Simmons College, School of Library and Information Science, 300 The Fenway, Boston, MA 02115, United States.
University at Albany, United States.
J Biomed Inform. 2017 Nov;75S:S4-S18. doi: 10.1016/j.jbi.2017.06.011. Epub 2017 Jun 11.
The 2016 CEGS N-GRID shared tasks for clinical records contained three tracks. Track 1 focused on de-identification of a new corpus of 1000 psychiatric intake records. This track tackled de-identification in two sub-tracks: Track 1.A was a "sight unseen" task, where nine teams ran existing de-identification systems, without any modifications or training, on 600 new records in order to gauge how well systems generalize to new data. The best-performing system for this track scored an F1 of 0.799. Track 1.B was a traditional Natural Language Processing (NLP) shared task on de-identification, where 15 teams had two months to train their systems on the new data, then test it on an unannotated test set. The best-performing system from this track scored an F1 of 0.914. The scores for Track 1.A show that unmodified existing systems do not generalize well to new data without the benefit of training data. The scores for Track 1.B are slightly lower than the 2014 de-identification shared task (which was almost identical to 2016 Track 1.B), indicating that these new psychiatric records pose a more difficult challenge to NLP systems. Overall, de-identification is still not a solved problem, though it is important to the future of clinical NLP.

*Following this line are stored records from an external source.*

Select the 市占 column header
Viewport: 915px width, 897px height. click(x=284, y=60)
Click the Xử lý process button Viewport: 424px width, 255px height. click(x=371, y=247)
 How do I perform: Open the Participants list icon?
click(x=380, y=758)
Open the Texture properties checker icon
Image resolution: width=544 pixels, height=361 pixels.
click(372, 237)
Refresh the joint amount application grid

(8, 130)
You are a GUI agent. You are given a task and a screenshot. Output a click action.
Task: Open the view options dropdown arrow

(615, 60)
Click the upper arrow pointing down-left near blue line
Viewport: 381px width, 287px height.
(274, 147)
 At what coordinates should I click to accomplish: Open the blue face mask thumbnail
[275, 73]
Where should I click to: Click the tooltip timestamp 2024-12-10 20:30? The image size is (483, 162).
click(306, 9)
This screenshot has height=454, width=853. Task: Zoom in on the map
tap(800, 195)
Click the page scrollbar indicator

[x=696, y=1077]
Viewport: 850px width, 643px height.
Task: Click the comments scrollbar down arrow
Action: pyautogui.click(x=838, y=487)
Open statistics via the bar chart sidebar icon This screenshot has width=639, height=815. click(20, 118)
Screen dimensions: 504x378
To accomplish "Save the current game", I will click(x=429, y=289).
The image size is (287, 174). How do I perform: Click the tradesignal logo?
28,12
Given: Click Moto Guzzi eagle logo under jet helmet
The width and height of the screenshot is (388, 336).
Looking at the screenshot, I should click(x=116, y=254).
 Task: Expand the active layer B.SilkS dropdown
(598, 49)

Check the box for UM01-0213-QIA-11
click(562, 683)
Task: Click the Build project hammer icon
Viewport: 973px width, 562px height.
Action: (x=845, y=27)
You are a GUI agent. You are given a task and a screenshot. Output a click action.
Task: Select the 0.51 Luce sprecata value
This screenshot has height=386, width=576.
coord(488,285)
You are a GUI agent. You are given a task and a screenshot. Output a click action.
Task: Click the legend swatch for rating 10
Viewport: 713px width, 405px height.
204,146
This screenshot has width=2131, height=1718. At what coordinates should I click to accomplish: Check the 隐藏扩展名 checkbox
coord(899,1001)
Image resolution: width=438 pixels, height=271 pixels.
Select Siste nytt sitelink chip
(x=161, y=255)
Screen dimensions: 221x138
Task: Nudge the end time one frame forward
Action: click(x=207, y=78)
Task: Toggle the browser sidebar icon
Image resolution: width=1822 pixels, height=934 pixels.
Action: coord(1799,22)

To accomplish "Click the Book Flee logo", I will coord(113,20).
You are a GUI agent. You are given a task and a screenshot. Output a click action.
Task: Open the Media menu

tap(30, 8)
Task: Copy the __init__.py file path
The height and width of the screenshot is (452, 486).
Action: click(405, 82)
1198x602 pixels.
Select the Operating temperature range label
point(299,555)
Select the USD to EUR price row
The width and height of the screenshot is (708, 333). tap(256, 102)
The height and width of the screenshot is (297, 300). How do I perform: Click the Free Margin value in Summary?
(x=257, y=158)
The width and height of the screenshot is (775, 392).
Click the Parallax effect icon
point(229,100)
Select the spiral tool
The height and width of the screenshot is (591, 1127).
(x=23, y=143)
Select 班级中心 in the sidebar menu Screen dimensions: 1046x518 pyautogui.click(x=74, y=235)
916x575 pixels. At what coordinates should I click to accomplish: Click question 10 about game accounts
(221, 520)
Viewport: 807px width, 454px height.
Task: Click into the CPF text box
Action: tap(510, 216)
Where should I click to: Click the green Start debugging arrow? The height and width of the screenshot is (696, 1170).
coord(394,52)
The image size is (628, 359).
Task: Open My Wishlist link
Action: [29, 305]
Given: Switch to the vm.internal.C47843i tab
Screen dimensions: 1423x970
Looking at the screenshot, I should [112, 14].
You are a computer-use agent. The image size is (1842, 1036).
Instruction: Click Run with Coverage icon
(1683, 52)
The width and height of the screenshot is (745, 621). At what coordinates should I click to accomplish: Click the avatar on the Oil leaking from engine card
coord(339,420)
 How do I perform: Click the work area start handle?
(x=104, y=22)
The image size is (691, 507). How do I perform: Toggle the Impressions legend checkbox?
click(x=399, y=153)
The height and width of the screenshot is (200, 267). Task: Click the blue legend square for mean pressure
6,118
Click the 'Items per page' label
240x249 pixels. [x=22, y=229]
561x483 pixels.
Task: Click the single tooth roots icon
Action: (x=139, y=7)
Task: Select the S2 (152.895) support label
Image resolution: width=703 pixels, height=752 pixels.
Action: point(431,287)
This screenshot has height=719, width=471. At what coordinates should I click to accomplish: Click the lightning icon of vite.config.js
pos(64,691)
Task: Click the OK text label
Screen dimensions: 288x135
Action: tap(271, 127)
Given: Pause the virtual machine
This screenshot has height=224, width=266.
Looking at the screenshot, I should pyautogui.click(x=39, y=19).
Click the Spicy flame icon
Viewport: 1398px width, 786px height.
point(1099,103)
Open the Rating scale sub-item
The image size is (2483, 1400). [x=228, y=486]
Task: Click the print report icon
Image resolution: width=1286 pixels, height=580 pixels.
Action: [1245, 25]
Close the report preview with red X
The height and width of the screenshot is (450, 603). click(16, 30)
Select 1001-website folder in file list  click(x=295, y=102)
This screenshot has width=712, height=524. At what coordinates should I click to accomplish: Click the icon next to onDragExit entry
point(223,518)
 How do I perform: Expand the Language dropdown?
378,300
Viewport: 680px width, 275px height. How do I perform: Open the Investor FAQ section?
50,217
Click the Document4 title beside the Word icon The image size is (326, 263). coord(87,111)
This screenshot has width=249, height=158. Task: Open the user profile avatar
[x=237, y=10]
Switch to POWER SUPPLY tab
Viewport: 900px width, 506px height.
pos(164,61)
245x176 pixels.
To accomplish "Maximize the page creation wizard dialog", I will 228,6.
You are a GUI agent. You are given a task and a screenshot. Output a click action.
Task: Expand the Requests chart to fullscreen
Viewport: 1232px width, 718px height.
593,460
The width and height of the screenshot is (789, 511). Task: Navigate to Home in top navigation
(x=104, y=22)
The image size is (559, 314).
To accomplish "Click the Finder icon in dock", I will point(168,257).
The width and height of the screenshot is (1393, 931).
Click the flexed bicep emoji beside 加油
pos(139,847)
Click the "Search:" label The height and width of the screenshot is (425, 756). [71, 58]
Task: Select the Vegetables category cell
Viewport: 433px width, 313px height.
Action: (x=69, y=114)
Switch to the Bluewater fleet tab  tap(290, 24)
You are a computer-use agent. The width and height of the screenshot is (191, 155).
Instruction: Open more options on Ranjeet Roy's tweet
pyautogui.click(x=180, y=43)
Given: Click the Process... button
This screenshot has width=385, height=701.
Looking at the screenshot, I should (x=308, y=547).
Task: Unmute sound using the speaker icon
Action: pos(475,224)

2016CEGS N-GRID 临床记录共享任务包含三个轨道。轨道 1 专注于对 1000 份新的精神病入院记录进行去识别处理。该轨道在两个子轨道中处理去识别:轨道 1.A 是一个“不见样本”任务,有九个团队在 600 份新记录上运行现有的去识别系统,而无需进行任何修改或培训,以评估系统对新数据的泛化能力。在该轨道上表现最好的系统的 F1 得分为 0.799。轨道 1.B 是一个关于去识别的传统自然语言处理(NLP)共享任务,有 15 个团队有两个月的时间在新数据上训练他们的系统,然后在未注释的测试集上进行测试。来自该轨道的表现最好的系统的 F1 得分为 0.914。轨道 1.A 的分数表明,未经修改的现有系统在没有训练数据的情况下,无法很好地泛化到新数据。轨道 1.B 的分数略低于 2014 年的去识别共享任务(与 2016 年轨道 1.B 几乎相同),这表明这些新的精神病记录对 NLP 系统构成了更大的挑战。总的来说,去识别仍然是一个未解决的问题,尽管它对临床 NLP 的未来很重要。